Exercise passage:
Jon Michael Adams (born July 29, 1978) is an American former professional baseball right-handed relief pitcher. He played in Major League Baseball (MLB) for the Milwaukee Brewers (2004–06), San Diego Padres (2008–11), Texas Rangers (2011–12) and Philadelphia Phillies (2013–14).

==Early years==
Mike Adams grew up in Sinton, Texas, and graduated from Sinton High School, where he was an All-State selection in baseball and basketball. Adams attended Texas A&M University–Kingsville, where he continued to play both sports. The Milwaukee Brewers signed John Michael Adams as an undrafted free agent in 2001.

==Professional career==
===Milwaukee Brewers (2004–2006)===
Adams made his professional debut with the Ogden Raptors of the Pioneer Baseball League in 2001 and moved through the Brewers farm system the next few years. In 2003, he was selected to the Southern League All-Star team while compiling a 3.15 ERA and 14 saves for the Huntsville Stars.

Adams made his Major League debut on May 18, 2004, against the Montreal Expos, pitching a scoreless seventh inning. Mike picked up a win in relief in his next game, on May 20 against the Expos. In parts of three seasons with the Brewers, he compiled an earned run average (ERA) of 3.54 in 61 games.

===New York Mets/Cleveland Indians (2006)===
On May 26, 2006, Adams was traded to the New York Mets for pitcher Geremi Gonzalez. After 13 games for the AAA Norfolk Tides in the Mets system, they designated him for assignment on July 4 and he was claimed by the Cleveland Indians three days later. He played just three games in the Indians organization for the Buffalo Bisons.

===San Diego Padres (2006–2010)===
On July 18, 2006, the Indians traded Adams to the San Diego Padres for right-handed pitcher Brian Sikorski. The Padres assigned him to the AAA Portland Beavers where he posted a 4.18 ERA in 17 games.

Adams battled injuries, missing the 2007 season after undergoing three knee surgeries. In 2008, he spent most of the season in the Padres bullpen, appearing in 54 games with a 2.48 ERA.

Adams pitched well from 2009 to 2010, throwing 107 innings and allowing 62 hits with a strikeout-to-walk ratio of 118/31 and an earned run average (ERA) of 1.35. As the eighth-inning specialist, Mike appeared in a career-high 70 games in 2010, including eight of the final 11 games which consisted of a stretch of five consecutive games. He signed a one-year, $2,535,000 contract for 2011, avoiding salary arbitration.

Exercise prompt:
Rewrite the part of the passage about Mike Adams starting at "Jon Michael Adams" and ending at "Philadelphia Phillies (2013–14).", changing "former" to "retired". The collected data that comes next is separate material, unconnected to the passage about Mike Adams.

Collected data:

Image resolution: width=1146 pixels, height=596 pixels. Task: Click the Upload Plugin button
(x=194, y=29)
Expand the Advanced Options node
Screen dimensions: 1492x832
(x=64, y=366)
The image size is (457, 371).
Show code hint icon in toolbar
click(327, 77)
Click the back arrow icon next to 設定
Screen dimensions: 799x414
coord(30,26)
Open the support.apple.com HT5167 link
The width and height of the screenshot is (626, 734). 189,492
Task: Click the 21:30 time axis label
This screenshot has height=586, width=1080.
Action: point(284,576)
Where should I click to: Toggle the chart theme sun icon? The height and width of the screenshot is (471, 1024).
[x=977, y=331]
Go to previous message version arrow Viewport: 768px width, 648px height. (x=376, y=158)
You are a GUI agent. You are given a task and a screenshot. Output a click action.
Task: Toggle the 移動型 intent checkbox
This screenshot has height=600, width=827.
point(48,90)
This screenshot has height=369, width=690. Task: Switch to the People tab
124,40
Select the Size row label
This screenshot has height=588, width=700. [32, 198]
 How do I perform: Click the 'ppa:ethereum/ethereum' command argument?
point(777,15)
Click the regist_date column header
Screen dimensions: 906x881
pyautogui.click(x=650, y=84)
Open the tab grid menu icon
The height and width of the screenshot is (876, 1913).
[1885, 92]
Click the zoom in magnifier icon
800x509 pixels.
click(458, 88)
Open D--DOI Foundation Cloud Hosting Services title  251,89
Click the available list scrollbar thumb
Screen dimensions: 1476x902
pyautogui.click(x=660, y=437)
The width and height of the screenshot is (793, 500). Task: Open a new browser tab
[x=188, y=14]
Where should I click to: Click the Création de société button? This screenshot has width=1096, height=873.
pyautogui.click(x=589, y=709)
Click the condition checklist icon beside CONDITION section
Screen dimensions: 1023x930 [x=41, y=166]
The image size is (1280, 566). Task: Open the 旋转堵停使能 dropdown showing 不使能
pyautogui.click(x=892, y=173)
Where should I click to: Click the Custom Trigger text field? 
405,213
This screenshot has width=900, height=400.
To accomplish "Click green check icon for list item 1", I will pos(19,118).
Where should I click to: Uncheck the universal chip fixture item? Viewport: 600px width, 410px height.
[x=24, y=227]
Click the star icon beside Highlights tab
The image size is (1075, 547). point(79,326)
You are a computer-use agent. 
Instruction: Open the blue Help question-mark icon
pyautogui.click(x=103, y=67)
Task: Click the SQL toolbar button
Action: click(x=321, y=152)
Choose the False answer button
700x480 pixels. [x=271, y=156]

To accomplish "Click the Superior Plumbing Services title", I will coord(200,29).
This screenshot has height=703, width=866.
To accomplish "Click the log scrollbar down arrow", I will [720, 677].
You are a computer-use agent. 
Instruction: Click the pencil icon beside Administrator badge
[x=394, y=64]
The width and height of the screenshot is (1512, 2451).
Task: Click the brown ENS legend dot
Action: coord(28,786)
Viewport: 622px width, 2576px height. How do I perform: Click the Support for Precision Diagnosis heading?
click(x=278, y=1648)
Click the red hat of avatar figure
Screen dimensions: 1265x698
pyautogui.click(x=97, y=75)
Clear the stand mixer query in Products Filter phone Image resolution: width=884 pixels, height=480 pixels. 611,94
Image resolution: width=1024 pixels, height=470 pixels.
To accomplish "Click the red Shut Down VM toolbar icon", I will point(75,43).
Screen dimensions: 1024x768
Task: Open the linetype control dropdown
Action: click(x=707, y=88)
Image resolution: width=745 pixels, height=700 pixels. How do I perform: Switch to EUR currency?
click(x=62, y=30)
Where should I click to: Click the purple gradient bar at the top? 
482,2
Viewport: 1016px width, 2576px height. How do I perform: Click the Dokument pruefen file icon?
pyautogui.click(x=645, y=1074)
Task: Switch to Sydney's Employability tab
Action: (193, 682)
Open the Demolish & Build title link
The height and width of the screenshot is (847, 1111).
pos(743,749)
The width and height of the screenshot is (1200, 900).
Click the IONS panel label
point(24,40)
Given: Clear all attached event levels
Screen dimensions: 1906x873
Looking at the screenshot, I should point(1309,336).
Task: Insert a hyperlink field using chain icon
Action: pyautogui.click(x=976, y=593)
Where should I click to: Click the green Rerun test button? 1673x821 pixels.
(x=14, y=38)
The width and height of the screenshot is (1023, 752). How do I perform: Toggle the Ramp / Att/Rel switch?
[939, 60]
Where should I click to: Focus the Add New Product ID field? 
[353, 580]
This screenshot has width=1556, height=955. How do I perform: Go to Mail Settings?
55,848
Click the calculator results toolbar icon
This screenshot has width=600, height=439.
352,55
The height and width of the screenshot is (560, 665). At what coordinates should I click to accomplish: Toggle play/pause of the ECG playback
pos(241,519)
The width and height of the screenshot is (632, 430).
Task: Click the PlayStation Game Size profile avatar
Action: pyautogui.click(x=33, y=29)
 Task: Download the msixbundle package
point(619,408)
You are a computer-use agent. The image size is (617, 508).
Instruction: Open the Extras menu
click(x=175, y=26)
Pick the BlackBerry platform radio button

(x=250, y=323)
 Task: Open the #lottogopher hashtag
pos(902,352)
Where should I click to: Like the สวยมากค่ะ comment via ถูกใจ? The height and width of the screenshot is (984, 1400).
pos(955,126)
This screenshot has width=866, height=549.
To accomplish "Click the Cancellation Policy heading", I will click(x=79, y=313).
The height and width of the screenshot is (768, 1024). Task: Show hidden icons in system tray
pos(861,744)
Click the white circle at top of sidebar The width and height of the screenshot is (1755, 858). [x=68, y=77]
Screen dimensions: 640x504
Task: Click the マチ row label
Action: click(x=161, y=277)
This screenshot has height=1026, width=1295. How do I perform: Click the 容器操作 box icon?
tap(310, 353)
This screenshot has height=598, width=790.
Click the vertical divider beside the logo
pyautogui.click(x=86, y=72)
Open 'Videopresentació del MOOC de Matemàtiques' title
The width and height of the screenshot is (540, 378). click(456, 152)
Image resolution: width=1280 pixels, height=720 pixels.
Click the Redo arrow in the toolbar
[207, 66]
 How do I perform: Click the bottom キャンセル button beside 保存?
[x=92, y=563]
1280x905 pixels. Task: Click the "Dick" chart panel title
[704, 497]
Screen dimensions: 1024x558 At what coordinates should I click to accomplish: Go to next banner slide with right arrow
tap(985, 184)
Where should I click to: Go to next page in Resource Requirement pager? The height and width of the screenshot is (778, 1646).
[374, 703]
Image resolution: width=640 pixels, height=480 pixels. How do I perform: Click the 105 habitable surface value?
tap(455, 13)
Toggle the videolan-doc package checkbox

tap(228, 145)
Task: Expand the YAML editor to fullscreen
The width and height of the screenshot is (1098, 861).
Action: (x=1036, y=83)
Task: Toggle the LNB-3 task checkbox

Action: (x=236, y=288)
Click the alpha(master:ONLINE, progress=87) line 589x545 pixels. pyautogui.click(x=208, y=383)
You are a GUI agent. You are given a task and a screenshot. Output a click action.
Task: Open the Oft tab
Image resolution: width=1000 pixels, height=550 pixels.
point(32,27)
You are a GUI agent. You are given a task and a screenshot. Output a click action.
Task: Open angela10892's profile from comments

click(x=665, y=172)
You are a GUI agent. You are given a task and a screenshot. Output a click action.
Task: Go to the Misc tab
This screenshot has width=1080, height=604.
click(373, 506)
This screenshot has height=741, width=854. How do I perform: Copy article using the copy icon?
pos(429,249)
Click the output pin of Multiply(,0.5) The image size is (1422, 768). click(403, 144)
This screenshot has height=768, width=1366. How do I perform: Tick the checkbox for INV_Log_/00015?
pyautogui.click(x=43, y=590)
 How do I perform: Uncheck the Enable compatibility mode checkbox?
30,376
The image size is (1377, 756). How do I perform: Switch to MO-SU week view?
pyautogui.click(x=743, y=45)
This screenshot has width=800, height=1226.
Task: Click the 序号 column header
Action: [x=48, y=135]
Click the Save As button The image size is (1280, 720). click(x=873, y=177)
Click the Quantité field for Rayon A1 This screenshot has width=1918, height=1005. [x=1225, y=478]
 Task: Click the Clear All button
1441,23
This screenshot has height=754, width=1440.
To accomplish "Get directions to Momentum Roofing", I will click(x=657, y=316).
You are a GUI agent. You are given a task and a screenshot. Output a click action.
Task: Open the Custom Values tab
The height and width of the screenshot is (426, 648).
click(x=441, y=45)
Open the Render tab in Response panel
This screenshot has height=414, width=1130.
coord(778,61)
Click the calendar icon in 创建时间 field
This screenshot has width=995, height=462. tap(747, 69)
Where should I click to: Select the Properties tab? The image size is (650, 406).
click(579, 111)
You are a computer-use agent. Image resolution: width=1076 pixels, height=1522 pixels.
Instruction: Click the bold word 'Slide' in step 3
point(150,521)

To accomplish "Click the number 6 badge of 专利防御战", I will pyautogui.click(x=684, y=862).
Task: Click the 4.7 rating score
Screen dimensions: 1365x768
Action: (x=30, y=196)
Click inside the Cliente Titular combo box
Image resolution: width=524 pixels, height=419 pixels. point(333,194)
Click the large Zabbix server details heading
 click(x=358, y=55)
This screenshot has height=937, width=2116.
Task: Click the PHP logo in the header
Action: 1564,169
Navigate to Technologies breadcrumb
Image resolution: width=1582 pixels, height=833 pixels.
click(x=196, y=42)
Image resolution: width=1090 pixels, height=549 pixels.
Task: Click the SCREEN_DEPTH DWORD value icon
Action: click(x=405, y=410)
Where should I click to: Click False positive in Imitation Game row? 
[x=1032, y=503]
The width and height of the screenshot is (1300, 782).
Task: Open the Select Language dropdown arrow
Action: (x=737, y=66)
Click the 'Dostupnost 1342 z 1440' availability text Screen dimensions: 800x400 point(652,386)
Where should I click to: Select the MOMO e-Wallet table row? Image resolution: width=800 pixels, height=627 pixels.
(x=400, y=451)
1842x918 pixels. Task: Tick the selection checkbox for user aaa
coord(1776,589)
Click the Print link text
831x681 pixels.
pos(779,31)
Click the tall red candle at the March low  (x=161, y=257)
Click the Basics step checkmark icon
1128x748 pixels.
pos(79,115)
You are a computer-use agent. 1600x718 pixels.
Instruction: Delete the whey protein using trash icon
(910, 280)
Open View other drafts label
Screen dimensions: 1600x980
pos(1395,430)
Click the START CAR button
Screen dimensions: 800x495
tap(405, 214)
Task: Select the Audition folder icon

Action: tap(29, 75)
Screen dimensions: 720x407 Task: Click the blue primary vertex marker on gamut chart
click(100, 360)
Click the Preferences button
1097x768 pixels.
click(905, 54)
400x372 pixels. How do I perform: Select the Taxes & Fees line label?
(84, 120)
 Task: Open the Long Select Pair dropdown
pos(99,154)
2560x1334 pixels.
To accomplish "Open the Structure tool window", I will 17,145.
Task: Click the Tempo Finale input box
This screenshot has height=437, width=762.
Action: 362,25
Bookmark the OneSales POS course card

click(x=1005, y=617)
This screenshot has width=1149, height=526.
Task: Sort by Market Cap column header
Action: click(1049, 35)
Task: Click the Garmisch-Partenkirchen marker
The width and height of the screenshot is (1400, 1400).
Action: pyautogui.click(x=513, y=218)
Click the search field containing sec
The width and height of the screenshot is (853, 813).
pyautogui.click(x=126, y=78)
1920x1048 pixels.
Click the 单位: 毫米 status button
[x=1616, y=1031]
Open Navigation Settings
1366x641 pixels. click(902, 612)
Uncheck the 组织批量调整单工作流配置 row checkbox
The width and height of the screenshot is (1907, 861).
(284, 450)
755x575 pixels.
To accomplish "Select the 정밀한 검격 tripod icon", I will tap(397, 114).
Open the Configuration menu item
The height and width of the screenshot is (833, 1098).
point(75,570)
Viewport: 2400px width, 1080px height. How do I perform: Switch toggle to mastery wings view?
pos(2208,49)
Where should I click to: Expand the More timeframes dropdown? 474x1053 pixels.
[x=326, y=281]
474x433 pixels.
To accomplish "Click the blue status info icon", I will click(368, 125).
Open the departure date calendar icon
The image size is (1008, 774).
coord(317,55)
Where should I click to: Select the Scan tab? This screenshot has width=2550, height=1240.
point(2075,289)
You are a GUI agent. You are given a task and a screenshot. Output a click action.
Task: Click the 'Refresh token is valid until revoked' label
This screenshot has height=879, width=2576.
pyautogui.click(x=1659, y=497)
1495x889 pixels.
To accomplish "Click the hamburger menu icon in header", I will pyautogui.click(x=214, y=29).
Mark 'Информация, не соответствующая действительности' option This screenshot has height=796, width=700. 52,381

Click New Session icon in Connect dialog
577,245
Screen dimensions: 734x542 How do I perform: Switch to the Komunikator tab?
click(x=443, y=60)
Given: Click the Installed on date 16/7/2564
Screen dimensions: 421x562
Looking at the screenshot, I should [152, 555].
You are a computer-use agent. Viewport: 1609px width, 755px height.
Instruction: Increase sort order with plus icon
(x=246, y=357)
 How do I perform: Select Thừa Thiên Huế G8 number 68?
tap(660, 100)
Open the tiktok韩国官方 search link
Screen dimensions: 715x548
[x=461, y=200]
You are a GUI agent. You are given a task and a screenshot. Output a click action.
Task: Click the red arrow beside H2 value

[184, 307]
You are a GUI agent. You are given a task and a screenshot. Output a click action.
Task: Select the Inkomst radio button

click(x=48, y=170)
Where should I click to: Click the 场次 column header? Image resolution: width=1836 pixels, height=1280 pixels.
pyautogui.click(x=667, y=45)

Answer box:
Jon Michael Adams (born July 29, 1978) is an American retired professional baseball right-handed relief pitcher. He played in Major League Baseball (MLB) for the Milwaukee Brewers (2004–06), San Diego Padres (2008–11), Texas Rangers (2011–12) and Philadelphia Phillies (2013–14).